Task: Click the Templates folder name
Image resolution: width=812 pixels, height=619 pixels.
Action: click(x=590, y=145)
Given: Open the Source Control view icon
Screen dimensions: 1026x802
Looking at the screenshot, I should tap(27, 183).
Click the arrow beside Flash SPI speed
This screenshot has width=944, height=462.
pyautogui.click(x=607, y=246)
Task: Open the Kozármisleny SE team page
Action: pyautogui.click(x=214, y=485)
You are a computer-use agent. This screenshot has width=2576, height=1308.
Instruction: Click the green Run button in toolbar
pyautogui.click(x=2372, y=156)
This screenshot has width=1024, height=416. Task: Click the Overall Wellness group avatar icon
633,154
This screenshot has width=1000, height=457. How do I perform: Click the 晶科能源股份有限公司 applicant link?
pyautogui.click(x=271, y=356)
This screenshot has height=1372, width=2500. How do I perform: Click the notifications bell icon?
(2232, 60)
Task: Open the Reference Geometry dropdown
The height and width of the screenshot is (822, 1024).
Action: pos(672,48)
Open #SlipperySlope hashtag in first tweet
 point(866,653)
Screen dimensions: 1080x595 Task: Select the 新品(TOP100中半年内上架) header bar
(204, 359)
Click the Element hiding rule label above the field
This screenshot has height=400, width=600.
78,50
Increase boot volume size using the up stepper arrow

WHAT YOU ARE ASKED TO DO: Can you copy out all of the material above, line for line, without changing anything?

OUTPUT BELOW:
Task: Click the Templates folder name
Image resolution: width=812 pixels, height=619 pixels.
Action: click(x=590, y=145)
Given: Open the Source Control view icon
Screen dimensions: 1026x802
Looking at the screenshot, I should tap(27, 183).
Click the arrow beside Flash SPI speed
This screenshot has width=944, height=462.
pyautogui.click(x=607, y=246)
Task: Open the Kozármisleny SE team page
Action: pyautogui.click(x=214, y=485)
You are a computer-use agent. This screenshot has width=2576, height=1308.
Instruction: Click the green Run button in toolbar
pyautogui.click(x=2372, y=156)
This screenshot has width=1024, height=416. Task: Click the Overall Wellness group avatar icon
633,154
This screenshot has width=1000, height=457. How do I perform: Click the 晶科能源股份有限公司 applicant link?
pyautogui.click(x=271, y=356)
This screenshot has height=1372, width=2500. How do I perform: Click the notifications bell icon?
(2232, 60)
Task: Open the Reference Geometry dropdown
The height and width of the screenshot is (822, 1024).
Action: pos(672,48)
Open #SlipperySlope hashtag in first tweet
 point(866,653)
Screen dimensions: 1080x595 Task: Select the 新品(TOP100中半年内上架) header bar
(204, 359)
Click the Element hiding rule label above the field
This screenshot has height=400, width=600.
78,50
Increase boot volume size using the up stepper arrow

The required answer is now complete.